Putting aside their personal squabbles, members of the GOP healthcare task force met last week and appear to be back on track to produce a managed-care regulation bill as early as this week.
Meanwhile, the debate in the Senate appears to be largely political.
Some GOP leaders, including Senate Majority Leader Trent Lott (R-Miss.) say they believe it is necessary for Republicans to produce their own managed-care regulation bill to satisfy public pressure. Others, including Sen. Don Nickles (R-Okla.), believe voter interest in the issue is overstated. Nickles is chairing a Senate task force similar to the one in the House that is discussing GOP strategy on managed-care regulation.
The bills are designed to correct perceived abuses by managed-care plans, such as denying access to care and restricting physician-patient communication.
Lott said last week he has directed Nickles to abandon his "no-bill" strategy and produce a GOP alternative. However, Lott did not say what should be included in the GOP package, nor did he promise to bring the measure up for a vote. Other Republicans say it is still unlikely that a Republican bill will emerge.
Nickles said last week that his group continued to work on a proposal. He added that the task force had rejected proposals that would make it easier for beneficiaries to sue a health plan if the plan delays or denies coverage. The issue of health plan liability has emerged as one of the most controversial. Plans and business groups say it will significantly increase the cost of health insurance, while supporters say it is necessary to make health plans responsible for their actions.
The issue of expanding liability in cases where the plan delayed or denied coverage is still vexing the House GOP healthcare task force as well.
According to task force Chairman J. Dennis Hastert (R-Ill.), no decision has been made yet on a liability provision. However, other sources said it was unlikely the group would include it because it would bog down the legislation.
Other sources said the group's proposal will include medical malpractice reforms and a measure giving beneficiaries access to a private external appeals process.
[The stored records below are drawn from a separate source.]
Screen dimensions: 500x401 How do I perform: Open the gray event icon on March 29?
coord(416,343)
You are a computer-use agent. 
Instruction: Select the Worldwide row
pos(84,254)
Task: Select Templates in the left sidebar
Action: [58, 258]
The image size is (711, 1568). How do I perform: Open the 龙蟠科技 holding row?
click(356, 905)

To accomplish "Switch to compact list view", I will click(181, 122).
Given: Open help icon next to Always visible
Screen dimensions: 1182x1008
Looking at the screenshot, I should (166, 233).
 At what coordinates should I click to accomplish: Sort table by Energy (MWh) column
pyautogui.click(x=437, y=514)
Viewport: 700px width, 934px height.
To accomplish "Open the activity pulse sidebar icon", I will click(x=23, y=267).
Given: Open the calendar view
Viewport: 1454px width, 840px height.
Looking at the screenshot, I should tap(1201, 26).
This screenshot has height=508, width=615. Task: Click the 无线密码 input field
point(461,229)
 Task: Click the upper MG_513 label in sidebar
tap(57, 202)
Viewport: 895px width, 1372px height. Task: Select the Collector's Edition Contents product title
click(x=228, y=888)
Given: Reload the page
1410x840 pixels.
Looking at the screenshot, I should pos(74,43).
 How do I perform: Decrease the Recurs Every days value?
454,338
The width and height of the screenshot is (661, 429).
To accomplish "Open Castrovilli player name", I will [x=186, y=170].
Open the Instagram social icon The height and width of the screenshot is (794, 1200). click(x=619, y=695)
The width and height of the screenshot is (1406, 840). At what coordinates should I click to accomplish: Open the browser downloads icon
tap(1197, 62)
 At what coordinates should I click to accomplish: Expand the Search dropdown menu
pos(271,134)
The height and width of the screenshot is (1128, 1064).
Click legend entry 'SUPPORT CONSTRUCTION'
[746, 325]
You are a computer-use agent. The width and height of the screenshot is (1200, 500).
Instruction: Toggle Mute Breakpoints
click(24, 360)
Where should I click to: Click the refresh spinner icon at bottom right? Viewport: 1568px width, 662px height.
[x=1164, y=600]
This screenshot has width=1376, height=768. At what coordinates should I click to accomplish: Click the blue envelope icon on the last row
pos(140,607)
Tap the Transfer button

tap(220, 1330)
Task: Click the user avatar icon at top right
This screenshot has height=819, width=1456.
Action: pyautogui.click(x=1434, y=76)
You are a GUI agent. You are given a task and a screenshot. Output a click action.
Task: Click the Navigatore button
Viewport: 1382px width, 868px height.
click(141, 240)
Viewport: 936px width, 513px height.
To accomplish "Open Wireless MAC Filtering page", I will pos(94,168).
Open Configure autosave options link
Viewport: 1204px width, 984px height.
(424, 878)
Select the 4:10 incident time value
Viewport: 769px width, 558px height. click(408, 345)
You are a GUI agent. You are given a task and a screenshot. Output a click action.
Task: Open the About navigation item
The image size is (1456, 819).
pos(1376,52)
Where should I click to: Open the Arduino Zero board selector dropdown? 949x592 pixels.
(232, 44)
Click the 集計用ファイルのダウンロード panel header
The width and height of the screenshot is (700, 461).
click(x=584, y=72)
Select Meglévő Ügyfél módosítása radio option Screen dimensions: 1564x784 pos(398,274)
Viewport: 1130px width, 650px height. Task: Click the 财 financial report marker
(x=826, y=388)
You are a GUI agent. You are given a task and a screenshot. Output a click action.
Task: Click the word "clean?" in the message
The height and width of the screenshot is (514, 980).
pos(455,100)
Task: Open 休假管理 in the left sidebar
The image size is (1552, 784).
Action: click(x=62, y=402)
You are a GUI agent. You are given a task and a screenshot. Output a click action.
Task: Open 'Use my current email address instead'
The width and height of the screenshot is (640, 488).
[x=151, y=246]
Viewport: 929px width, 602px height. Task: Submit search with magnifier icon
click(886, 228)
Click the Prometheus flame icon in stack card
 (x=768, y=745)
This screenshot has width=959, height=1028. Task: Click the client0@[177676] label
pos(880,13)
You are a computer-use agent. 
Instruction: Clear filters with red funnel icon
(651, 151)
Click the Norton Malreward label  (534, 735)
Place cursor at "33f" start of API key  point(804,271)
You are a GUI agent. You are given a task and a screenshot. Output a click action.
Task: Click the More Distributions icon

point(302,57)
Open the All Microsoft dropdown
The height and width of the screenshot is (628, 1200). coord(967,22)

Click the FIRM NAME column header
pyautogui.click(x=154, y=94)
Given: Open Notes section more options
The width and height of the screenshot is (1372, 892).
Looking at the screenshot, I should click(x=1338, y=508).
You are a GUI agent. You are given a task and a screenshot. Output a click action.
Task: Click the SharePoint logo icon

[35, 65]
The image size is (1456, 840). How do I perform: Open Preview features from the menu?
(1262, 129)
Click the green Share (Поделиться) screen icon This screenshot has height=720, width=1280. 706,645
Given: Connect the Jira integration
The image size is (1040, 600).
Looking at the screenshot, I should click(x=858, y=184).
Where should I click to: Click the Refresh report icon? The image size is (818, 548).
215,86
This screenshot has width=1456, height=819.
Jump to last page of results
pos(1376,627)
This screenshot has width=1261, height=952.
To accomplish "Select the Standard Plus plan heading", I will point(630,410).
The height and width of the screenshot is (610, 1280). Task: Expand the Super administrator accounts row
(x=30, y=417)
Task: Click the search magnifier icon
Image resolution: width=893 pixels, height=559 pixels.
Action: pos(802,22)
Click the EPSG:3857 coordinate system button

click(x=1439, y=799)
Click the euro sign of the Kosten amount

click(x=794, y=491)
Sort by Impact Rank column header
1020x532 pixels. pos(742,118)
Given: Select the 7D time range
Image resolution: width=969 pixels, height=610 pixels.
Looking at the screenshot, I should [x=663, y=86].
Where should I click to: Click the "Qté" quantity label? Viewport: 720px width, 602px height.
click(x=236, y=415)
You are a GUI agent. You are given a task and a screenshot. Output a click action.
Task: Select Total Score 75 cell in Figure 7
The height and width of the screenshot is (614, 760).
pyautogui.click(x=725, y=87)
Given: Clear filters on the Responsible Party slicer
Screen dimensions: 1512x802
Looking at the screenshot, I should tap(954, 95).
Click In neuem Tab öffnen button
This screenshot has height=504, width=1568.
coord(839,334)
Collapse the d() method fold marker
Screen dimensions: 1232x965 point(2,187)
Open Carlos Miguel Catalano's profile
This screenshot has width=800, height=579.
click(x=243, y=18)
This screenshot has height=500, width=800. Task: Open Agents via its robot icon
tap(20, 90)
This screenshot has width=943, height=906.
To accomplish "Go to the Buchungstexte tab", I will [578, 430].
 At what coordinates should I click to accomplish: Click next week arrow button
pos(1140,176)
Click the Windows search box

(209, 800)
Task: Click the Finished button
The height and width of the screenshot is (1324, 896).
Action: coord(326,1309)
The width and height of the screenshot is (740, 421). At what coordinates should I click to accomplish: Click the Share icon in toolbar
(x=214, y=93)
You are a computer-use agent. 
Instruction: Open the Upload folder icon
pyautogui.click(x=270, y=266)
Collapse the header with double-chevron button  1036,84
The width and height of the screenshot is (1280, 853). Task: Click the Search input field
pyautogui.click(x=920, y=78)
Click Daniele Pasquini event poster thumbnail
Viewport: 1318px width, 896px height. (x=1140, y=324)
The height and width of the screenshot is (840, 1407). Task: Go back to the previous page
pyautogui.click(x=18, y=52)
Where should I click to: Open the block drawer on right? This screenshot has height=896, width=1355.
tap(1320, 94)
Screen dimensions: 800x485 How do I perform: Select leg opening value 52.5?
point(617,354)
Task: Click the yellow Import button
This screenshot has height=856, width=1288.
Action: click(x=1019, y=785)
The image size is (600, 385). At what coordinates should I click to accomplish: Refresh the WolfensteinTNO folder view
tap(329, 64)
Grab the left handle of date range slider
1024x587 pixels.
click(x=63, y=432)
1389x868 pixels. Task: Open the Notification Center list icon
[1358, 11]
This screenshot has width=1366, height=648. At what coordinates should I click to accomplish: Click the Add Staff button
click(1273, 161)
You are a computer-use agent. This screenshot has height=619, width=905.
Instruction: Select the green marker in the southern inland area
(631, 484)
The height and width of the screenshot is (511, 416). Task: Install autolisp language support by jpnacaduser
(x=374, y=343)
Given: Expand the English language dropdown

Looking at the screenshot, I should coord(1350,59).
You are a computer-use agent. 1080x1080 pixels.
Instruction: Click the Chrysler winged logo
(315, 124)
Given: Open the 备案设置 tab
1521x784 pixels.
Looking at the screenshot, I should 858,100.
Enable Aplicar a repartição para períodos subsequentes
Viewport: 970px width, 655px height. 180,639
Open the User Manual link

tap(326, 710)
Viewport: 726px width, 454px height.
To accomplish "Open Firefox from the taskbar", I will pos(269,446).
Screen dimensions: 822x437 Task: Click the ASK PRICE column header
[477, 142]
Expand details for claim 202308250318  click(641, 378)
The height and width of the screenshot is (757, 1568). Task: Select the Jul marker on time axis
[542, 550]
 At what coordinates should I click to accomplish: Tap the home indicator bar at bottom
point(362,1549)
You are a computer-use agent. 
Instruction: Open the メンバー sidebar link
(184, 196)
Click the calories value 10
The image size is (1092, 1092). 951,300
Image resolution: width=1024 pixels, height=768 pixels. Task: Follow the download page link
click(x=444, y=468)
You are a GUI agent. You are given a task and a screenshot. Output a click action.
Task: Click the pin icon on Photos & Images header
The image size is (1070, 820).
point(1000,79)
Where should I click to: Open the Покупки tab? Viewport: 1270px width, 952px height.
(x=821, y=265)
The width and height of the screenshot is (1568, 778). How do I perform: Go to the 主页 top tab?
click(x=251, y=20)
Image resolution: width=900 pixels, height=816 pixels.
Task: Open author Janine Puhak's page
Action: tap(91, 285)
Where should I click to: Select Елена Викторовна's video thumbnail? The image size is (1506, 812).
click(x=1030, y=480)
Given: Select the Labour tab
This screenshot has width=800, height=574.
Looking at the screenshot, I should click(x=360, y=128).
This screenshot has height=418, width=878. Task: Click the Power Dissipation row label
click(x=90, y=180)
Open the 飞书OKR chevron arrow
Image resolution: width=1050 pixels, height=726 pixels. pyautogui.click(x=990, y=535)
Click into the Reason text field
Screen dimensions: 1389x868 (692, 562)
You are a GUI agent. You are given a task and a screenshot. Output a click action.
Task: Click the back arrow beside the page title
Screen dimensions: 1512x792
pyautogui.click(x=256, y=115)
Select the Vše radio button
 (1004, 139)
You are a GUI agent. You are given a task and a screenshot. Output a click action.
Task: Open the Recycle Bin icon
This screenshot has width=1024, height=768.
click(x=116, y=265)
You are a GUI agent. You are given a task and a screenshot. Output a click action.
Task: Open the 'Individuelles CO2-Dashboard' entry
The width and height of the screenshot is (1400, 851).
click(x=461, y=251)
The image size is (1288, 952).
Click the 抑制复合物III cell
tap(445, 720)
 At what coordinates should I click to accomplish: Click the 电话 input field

The group may release a proposal as early as this week. For much of last week, that seemed a remote possibility because of fighting within the task force. Rep. Charles Norwood (R-Ga.) sent a letter to House Speaker Newt Gingrich (R-Ga.) demanding that Rep. William Thomas (R-Calif.) be dismissed from the task force. Thomas earlier this month called some of the task force proposals "asinine."
"We can't really tolerate that kind of outburst," an aide to Norwood said.
Gingrich declined to remove Thomas, and both he and Norwood participated in last week's meetings.
Norwood also threatened to bring his own managed-care regulation measure to the floor if the task force does not complete action soon.
"We are running out of time," a Norwood aide said.
Norwood's "Patient Access to Responsible Care Act" has more than 230 co-sponsors.